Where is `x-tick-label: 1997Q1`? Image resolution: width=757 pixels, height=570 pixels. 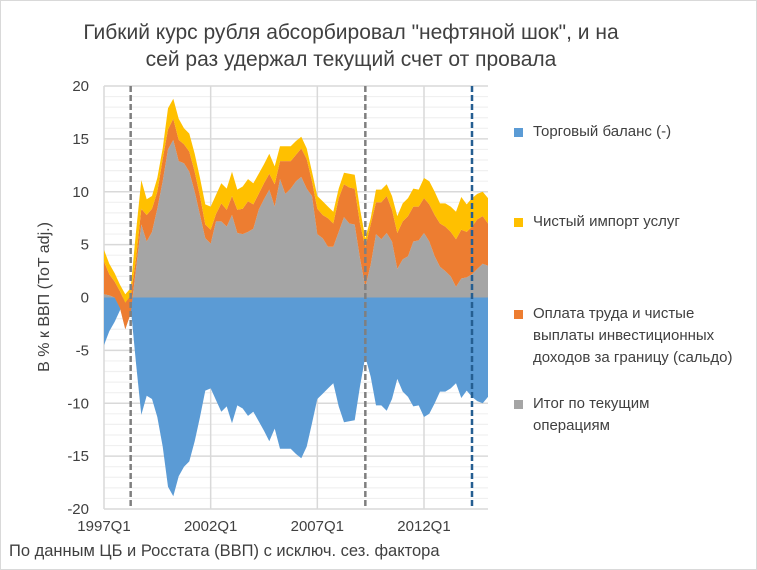
x-tick-label: 1997Q1 is located at coordinates (104, 526).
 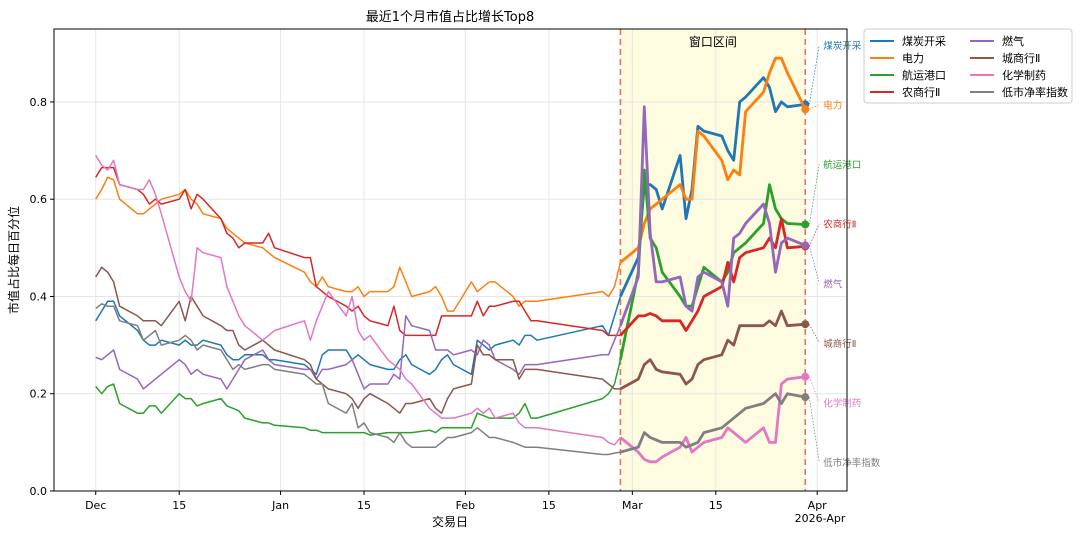 I want to click on legend-item-label: 航运港口, so click(x=924, y=75).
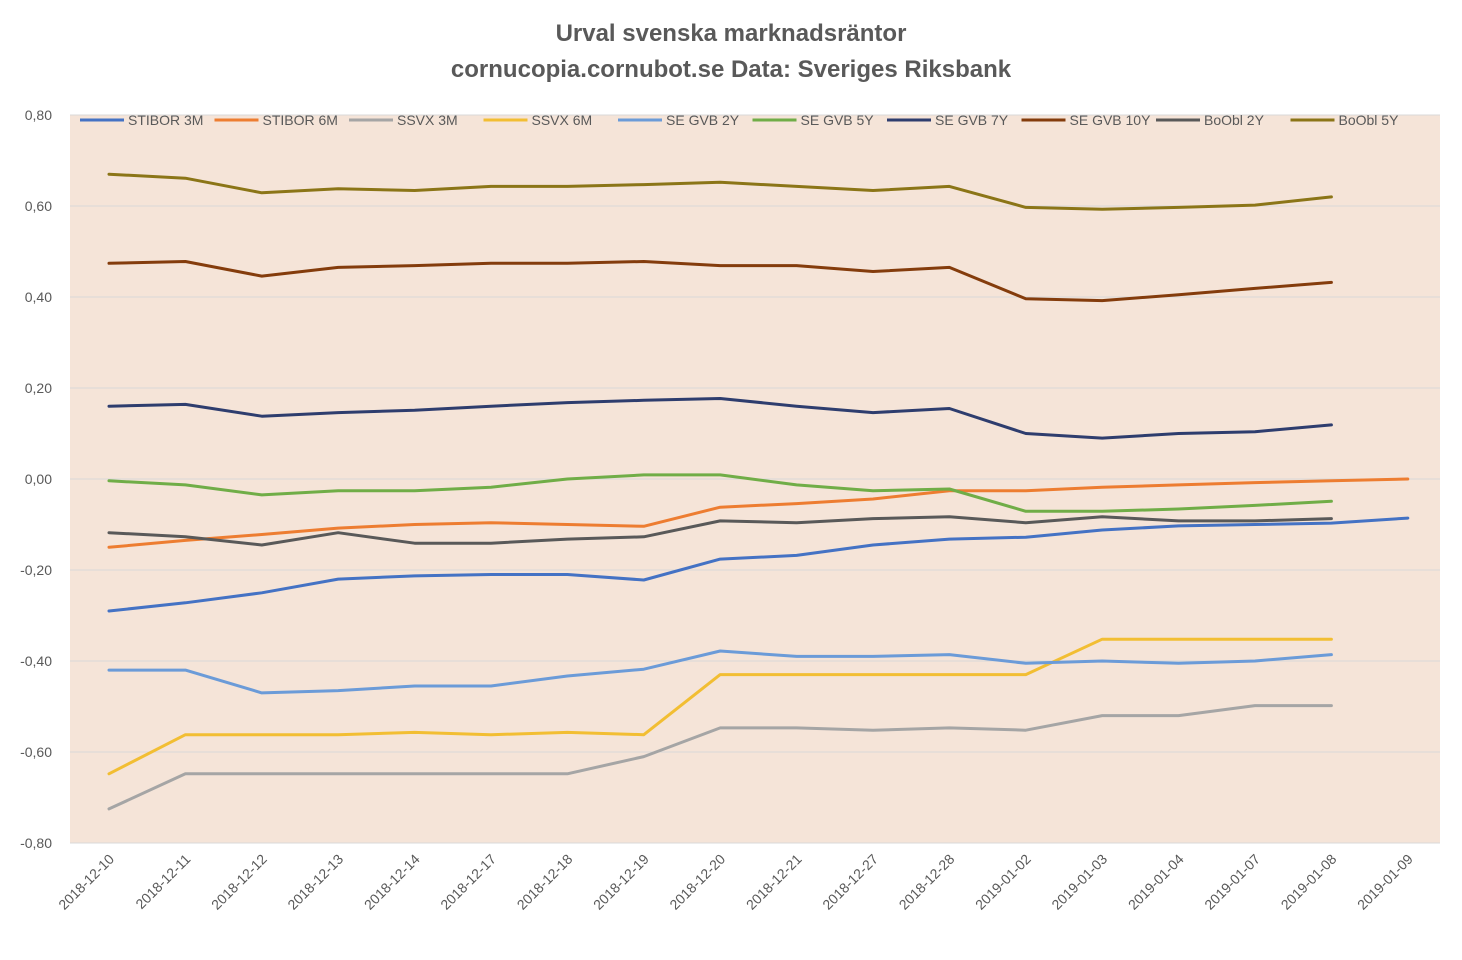  Describe the element at coordinates (300, 120) in the screenshot. I see `legend-label: STIBOR 6M` at that location.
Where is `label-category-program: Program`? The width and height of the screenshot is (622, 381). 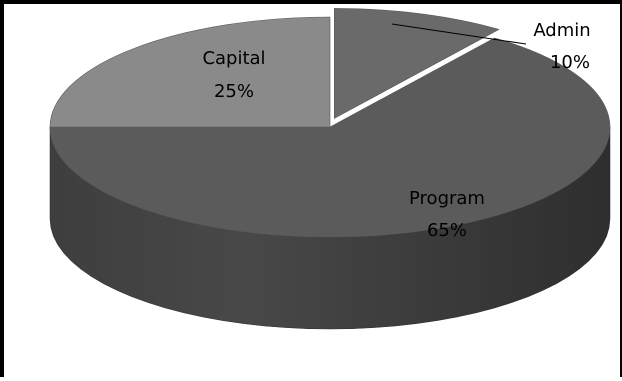
label-category-program: Program is located at coordinates (447, 198).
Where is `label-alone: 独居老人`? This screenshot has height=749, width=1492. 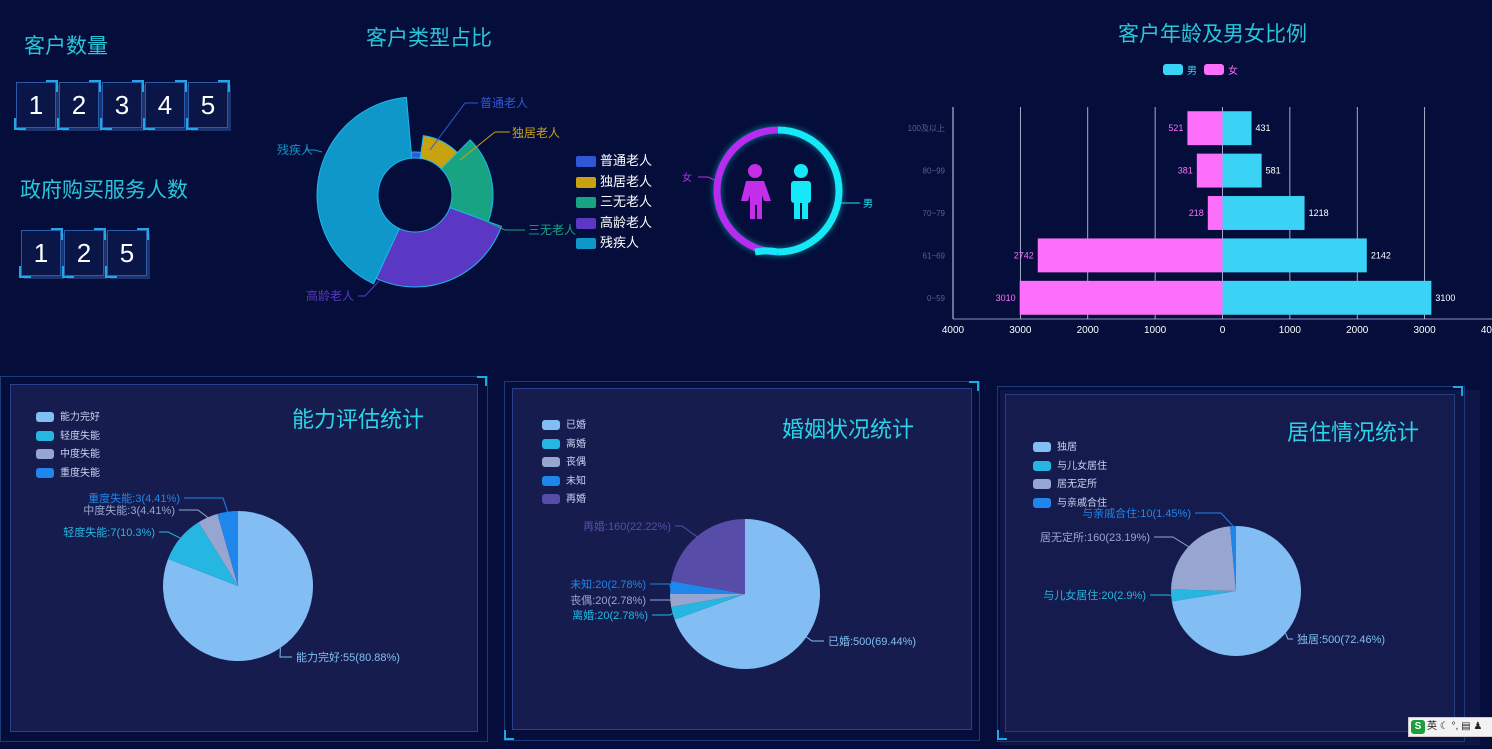
label-alone: 独居老人 is located at coordinates (536, 133).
----
Please turn the items above into a JSON list of strings, with one string per line and no blank lines. Leave the pictures out.

[
  "Where is `x-tick-label: 1997Q1`? Image resolution: width=757 pixels, height=570 pixels. ",
  "x-tick-label: 1997Q1 is located at coordinates (104, 526).",
  "  I want to click on legend-item-label: 航运港口, so click(x=924, y=75).",
  "  Describe the element at coordinates (300, 120) in the screenshot. I see `legend-label: STIBOR 6M` at that location.",
  "Where is `label-category-program: Program`? The width and height of the screenshot is (622, 381). ",
  "label-category-program: Program is located at coordinates (447, 198).",
  "Where is `label-alone: 独居老人`? This screenshot has height=749, width=1492. ",
  "label-alone: 独居老人 is located at coordinates (536, 133)."
]